● **Problem to work on**:
In the opinion piece about small businesses in Minneapolis, what tax policy is the Minnesota Legislature considering letting expire?

● **Extract provided**:
Content starts

By Daniel Hernandez | Minnesota Spokesman Recorder

I came to the United States as a teenager with a clear goal: to build something meaningful through hard work. I put in long days in construction, restaurants, and landscaping; doing whatever it took to learn, save, and eventually start my own business.

Over time, I built and ran several successful ventures, including an event photography company, a magazine, a tax and accounting firm, and now grocery stores serving neighborhoods across the Twin Cities where other retailers chose not to invest. I’ve created jobs, supported families, and committed to communities that deserve stability and opportunity.

That’s why I’m speaking out now.

Small business owners in Minneapolis and the communities we serve are recovering from serious disruptions, including the impacts of Operation Metro Surge. That event hit immigrant communities especially hard. In my own case, I lost nearly half of my 60 employees and saw revenue drop by about 85%. While I worked to provide competitive wages, health benefits, and paid time off, the real hardship fell on the people who lost their jobs and income.

Even as we rebuild, small businesses are facing another challenge. The Minnesota Legislature is considering letting an important tax policy expire: the Pass-Through Entity tax option.

Here’s what that means in plain terms.

Many small businesses, including mine, are pass-through businesses. That means the business itself doesn’t pay income tax. Instead, the owners report the income on their personal tax returns. But under current federal rules, there’s a limit on how much state tax we can deduct. That often leads to higher federal tax bills.

Content ends

● **Data under study**:
Content starts

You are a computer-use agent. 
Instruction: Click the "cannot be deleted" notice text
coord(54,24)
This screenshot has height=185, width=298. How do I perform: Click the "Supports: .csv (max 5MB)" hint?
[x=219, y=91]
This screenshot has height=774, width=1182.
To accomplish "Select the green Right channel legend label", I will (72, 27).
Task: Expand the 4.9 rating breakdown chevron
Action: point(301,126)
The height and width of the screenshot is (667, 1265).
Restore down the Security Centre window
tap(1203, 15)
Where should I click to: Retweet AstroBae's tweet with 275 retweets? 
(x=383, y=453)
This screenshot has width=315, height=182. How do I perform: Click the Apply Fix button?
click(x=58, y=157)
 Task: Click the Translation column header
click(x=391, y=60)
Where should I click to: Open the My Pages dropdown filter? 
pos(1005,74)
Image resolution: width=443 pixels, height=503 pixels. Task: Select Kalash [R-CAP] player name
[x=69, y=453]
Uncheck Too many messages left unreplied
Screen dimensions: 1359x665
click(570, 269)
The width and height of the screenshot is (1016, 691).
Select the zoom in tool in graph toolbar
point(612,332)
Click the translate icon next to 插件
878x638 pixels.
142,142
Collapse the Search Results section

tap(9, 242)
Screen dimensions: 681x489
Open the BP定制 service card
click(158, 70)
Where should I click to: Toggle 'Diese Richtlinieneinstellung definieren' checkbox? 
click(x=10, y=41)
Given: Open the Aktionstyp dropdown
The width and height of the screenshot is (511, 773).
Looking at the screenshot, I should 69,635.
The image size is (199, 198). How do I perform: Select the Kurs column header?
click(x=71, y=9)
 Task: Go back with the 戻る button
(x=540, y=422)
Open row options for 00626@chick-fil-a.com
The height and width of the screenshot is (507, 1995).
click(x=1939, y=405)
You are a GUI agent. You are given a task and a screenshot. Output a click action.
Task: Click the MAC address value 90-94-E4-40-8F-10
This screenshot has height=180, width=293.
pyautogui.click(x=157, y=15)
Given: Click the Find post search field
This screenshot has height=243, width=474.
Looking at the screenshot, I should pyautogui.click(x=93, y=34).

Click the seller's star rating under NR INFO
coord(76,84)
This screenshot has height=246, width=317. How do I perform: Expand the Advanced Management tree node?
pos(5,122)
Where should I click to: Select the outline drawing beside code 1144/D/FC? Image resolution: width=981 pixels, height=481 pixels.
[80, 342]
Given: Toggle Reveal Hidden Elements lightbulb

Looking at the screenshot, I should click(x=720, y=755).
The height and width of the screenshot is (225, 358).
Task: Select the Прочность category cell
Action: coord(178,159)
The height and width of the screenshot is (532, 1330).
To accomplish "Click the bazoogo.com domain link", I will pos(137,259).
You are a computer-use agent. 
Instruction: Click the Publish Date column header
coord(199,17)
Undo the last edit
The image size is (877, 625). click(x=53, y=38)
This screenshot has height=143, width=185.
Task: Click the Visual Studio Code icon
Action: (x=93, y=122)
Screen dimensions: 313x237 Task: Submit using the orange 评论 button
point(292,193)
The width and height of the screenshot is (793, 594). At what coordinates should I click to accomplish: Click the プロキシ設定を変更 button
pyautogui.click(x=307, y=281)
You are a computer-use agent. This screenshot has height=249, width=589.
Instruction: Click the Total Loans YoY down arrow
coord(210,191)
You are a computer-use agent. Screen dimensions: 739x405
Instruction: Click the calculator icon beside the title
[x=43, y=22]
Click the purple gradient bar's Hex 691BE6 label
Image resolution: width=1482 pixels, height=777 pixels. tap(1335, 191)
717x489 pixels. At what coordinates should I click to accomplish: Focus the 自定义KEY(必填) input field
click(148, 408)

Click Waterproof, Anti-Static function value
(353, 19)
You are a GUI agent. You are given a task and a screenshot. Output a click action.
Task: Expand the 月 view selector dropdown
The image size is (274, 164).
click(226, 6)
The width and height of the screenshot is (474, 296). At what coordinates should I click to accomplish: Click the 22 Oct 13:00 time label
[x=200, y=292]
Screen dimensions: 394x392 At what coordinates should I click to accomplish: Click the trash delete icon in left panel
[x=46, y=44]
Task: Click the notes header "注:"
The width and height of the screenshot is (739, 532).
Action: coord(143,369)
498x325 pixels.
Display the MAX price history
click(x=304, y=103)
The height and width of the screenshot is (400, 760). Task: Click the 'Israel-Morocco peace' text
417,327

Content ends

● **Expected answer**:
The Pass-Through Entity tax option.